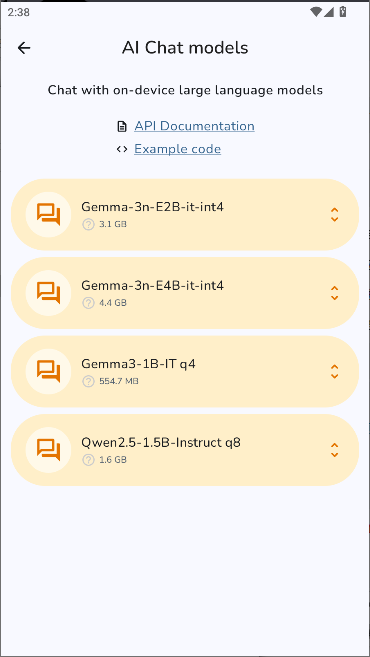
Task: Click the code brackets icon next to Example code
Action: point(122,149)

------------------------------------------------------------------------

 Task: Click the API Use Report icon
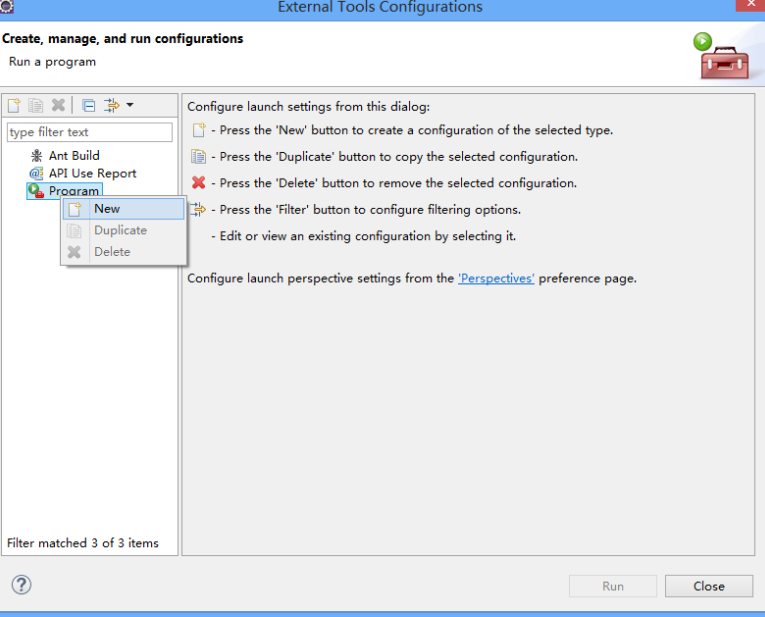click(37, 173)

------------------------------------------------------------------------

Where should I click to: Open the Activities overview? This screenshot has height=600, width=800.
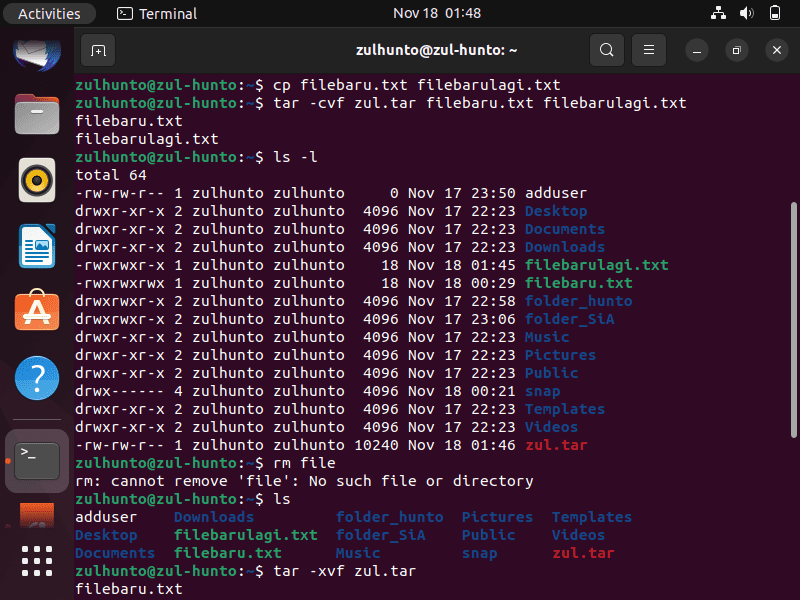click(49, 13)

------------------------------------------------------------------------

Which lines in the items above contain the string "Task"? Show each of those lines in full.

▶ [FINAL RESULT]
Task: Click the code brackets icon next to Example code
 Task: Click the API Use Report icon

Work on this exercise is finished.